**Text segment**
>>
By Bill Ciccotti
Thomas “Bocker” Hunt and I flew to the Badlands of Montana recently to help former Dunmore resident Jerry Conway drive 500 prime head of beef cattle from his ranch, “The Grandview,” to the Twisted Sister Cattleman’s Association corrals up in the mountains at Moose Lake.
It was a 15-day adventure never to be forgotten. Growing up, every little kid wanted to be a cowboy. But most never ended up in the saddle. Well, Bocker and I did.
From Buffalo Bill Cody to The Lone Ranger, cowboys own a distinctive righteousness in American culture. There’s something about the spectacle of cowboy wrangling dangerous animals and their courageous image that continues to capture our imagination. Rawhide and Rowdy Yates, The Magnificent 7, Butch & Sundance, and Bocker and Bill. There’s nothing like riding a fine horse in the mountains of a new country.
And there we were, herding cattle through the wild Montana wilderness. A land unspoiled by man but touched by God Himself surrounded us. We spotted several big buffalo along the way; free range American bison of pure muscle still roam Montana.
We traveled the dusty trail swinging our lariats and edging the cattle onward. It was long, hard, hot and backbreaking work. And yes, it was never easy. But none of the good stuff ever is. The cow dogs worked hard as they kept nipping at stray cattle’s feet and helped us herd the little doggies along.
We got up at sunrise, ate a plate full of beans, went to bed at sunset, and rode the saddle all day. Sometimes at night, Donny would bring his guitar out and sing cowboy songs for us while Cuffer stirred black molasses coffee. He would make it thick and drop an old horseshoe into the pot. If it floated, then the coffee was ready. It tasted like boot polish but kept you awake on night watch.
Chief John Black Night sharpened his bowie knife on a whetstone and stared longingly at Donny’s hair. “Not scalp anyone in long time,” he noted. Looking at me he smiled, “You, I not touch Bill. Most of your hair, is gone.”
Eddie Tall Bear walked by and patted my shoulder, “He just kidding.” Chase Two Knife laughed, “Yes. He’ll scalp you too Bill.”
<<
**Data lines**
>>
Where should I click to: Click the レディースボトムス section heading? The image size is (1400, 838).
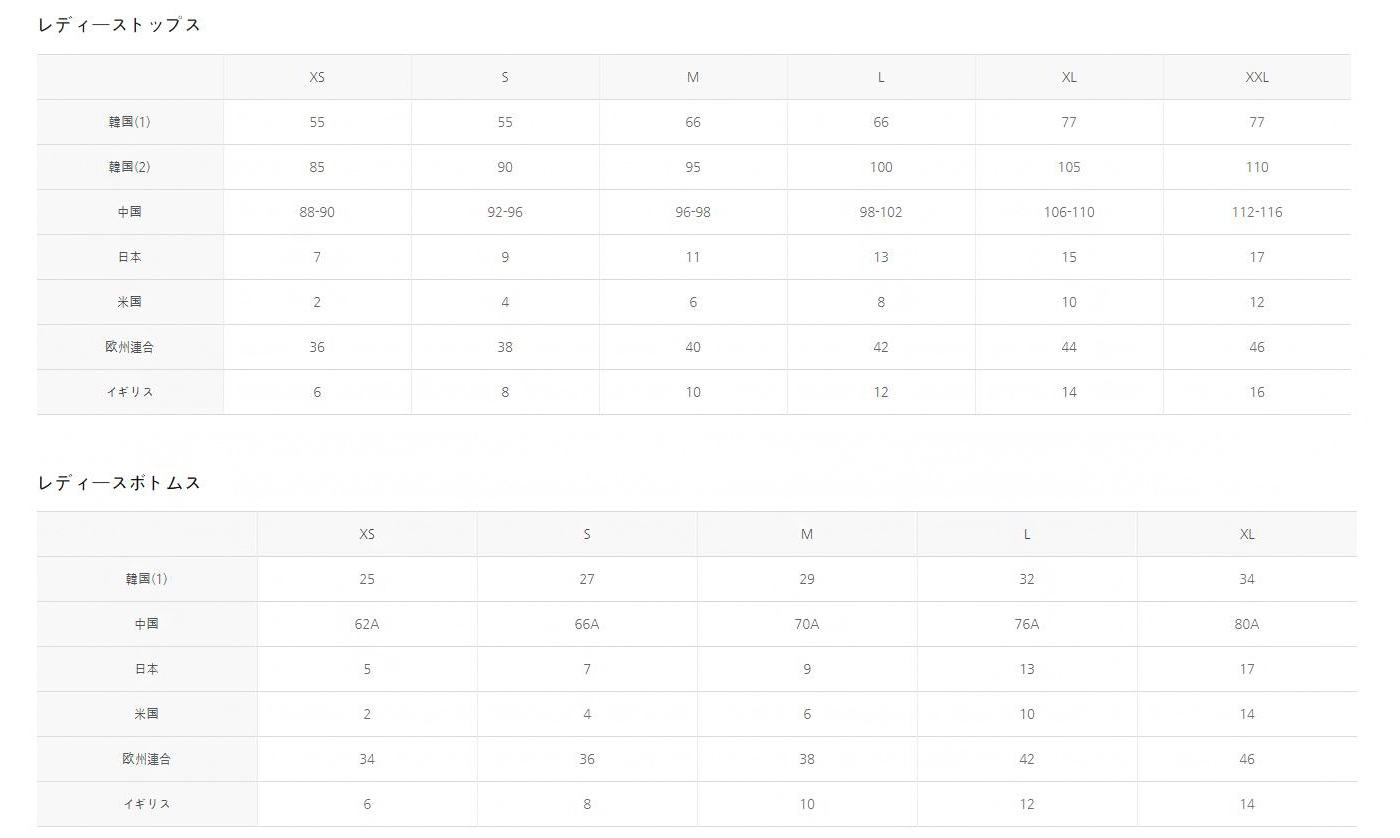pyautogui.click(x=119, y=483)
<<
**Work to complete**
(a) Retype the part of the cattle drive story that starts with "We traveled the" and goes on through "on night watch.".
(b) Extend the cattle drive story by writing what comes after its final sentence.
You won't need the data here.

**Task responses**
(a)
We traveled the dusty trail swinging our lariats and edging the cattle onward. It was long, hard, hot and backbreaking work. And yes, it was never easy. But none of the good stuff ever is. The cow dogs worked hard as they kept nipping at stray cattle’s feet and helped us herd the little doggies along.
We got up at sunrise, ate a plate full of beans, went to bed at sunset, and rode the saddle all day. Sometimes at night, Donny would bring his guitar out and sing cowboy songs for us while Cuffer stirred black molasses coffee. He would make it thick and drop an old horseshoe into the pot. If it floated, then the coffee was ready. It tasted like boot polish but kept you awake on night watch.

(b)
Then they all went to sleep. Bocker was on the night watch with Mad Mike and Rollo Meehan, so I was on my own. I kept my Henry repeater next to me, just in case.
Nine days in, we spotted a magnificent Grizzly bear. Five hundred pounds of pure majestic muscle, or more. He was proud, free, and a true king of his domain. He looked over the herd but figured, 19 cowboys with Henry rifles wasn’t worth the effort.
He did stand tall on two feet and shook his slobbery head, then got back down on all fours. I got a nice picture of him as he ambled into the trees. I used a zoom lens. I wasn’t going to get close enough to pet him. What doesn’t kill you, makes you stronger. Except a bear. A bear will kill you. A bullet might kill him but he’s taking you with him.
One evening, we were settling in. Cuffer was ladling out some of his Mulligan stew. A little of this and not much of that. As the hands ate and rested, Cuffer told us, “I lost my ring in the stew fellas.”
Rollo took a bite and cringed, “I found it Pat. It’s a little bent up.” Pat was able to force it back on. For the rest of the drive, he never lost it again. The drive was great. Every morning I woke up glad my boots were on.
When we eventually delivered the herd, we’d only lost a few cattle along the long drive. We celebrated our good fortune on our last night together at the River House Roadhouse and blew off a little trail dust steam. We had earned it.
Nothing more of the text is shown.